EXERCISE DESCRIPTION: Look through the data below. Pick out the lines holding the string "main".

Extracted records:
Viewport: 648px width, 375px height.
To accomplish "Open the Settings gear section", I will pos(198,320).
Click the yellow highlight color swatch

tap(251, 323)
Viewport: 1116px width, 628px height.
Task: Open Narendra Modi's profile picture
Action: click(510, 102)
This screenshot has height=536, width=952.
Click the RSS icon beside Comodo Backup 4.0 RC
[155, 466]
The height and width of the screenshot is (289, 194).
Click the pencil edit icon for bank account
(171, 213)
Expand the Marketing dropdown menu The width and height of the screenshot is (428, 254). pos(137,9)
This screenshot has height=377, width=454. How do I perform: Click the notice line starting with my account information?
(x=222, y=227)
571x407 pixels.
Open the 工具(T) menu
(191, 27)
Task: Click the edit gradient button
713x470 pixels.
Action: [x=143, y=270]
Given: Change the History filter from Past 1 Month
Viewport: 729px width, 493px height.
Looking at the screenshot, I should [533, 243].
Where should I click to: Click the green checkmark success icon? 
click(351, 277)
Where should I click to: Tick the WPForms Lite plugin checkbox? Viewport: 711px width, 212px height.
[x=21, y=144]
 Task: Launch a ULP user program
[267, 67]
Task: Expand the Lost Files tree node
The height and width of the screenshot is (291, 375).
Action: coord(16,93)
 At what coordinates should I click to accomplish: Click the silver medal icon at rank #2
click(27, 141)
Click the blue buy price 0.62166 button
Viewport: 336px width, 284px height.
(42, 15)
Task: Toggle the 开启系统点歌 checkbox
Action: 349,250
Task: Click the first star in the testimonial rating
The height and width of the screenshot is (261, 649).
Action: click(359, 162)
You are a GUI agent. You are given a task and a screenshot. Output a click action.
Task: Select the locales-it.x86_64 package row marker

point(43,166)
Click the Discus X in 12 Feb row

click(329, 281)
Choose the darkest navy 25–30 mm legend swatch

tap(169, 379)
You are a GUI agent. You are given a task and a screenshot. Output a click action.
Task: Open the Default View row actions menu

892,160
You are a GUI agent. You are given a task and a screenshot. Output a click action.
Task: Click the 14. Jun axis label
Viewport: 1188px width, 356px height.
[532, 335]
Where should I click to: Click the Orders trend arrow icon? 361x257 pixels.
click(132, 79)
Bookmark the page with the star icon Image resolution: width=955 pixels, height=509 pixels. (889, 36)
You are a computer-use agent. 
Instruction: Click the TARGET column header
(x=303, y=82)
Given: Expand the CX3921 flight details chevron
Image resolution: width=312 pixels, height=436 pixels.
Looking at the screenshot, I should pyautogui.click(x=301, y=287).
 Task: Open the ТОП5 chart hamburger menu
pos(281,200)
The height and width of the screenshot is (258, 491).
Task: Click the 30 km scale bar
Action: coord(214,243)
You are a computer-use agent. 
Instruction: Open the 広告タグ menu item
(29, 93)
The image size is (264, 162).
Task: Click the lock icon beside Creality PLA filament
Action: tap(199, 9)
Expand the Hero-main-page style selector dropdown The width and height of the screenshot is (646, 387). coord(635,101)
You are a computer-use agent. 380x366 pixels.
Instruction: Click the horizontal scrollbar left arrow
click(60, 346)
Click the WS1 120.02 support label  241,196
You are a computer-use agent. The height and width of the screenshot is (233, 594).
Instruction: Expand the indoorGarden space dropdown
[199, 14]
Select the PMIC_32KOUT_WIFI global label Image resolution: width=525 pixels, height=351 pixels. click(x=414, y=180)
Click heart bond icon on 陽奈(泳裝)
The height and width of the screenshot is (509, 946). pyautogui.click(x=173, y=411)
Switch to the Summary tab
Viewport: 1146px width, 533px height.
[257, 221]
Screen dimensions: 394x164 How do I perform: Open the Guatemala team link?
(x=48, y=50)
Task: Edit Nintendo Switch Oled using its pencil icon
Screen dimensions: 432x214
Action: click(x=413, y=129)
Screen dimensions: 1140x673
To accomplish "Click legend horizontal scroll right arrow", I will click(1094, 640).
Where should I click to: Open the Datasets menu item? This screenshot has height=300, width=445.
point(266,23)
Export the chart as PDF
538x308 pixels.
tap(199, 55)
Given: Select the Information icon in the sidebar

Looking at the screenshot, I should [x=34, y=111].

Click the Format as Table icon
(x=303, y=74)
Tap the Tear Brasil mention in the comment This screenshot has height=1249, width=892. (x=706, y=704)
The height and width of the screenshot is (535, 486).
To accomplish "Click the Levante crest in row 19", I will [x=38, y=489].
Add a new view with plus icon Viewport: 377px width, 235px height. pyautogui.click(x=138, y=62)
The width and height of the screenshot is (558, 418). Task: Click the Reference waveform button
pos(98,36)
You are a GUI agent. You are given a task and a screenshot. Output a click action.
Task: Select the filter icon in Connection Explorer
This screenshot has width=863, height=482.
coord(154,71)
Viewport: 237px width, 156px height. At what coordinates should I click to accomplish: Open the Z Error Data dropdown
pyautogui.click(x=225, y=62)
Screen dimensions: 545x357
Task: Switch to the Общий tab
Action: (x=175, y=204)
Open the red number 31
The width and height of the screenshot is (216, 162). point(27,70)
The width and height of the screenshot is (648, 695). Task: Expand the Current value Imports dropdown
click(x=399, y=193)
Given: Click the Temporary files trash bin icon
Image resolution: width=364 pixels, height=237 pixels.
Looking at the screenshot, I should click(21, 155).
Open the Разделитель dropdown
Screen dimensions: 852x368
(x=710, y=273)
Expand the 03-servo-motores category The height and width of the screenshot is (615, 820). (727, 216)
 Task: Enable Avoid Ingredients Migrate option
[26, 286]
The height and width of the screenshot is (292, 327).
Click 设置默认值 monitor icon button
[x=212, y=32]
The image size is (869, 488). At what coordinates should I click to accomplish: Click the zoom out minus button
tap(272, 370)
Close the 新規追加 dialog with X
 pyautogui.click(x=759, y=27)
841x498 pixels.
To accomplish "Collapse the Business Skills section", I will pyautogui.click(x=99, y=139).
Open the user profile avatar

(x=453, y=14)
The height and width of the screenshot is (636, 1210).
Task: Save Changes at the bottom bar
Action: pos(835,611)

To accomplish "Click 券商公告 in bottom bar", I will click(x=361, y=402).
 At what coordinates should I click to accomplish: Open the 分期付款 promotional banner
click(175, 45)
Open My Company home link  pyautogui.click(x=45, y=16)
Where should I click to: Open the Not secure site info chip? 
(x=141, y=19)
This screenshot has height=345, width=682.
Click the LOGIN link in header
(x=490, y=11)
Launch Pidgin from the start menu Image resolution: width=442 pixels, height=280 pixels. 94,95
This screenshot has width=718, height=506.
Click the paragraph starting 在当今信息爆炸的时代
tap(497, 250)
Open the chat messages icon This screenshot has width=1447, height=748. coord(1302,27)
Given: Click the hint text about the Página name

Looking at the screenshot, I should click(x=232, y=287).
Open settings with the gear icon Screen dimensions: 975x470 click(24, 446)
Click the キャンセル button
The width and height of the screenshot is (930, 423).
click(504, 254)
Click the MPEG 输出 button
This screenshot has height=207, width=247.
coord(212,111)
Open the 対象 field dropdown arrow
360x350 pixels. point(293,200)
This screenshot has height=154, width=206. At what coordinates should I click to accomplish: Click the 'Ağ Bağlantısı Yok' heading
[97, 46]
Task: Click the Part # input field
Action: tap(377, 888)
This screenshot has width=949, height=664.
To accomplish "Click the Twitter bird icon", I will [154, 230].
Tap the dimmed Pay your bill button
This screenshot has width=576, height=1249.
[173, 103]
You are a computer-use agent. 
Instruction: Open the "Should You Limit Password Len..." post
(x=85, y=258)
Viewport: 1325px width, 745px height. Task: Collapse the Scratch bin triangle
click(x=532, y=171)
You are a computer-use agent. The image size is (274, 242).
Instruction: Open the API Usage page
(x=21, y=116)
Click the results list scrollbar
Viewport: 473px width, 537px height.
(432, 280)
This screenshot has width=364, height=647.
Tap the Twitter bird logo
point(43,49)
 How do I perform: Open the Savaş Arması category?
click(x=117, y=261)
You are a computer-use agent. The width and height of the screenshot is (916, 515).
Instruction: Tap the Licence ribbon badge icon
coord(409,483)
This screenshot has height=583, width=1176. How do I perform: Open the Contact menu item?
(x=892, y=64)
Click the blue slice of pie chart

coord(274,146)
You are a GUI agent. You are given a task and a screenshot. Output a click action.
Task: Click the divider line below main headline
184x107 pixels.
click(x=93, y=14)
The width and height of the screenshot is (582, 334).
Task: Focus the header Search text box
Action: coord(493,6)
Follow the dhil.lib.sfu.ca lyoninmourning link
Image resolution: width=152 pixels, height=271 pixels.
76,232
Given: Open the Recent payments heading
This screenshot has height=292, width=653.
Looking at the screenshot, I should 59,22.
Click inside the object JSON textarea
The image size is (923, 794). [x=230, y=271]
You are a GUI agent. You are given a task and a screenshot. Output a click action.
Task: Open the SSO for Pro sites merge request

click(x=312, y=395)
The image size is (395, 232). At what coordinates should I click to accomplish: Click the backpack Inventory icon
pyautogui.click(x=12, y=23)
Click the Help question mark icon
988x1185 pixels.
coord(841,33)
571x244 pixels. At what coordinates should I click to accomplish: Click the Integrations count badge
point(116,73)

TASK RESPONSE:
Expand the Hero-main-page style selector dropdown The width and height of the screenshot is (646, 387). coord(635,101)
Task: Click the divider line below main headline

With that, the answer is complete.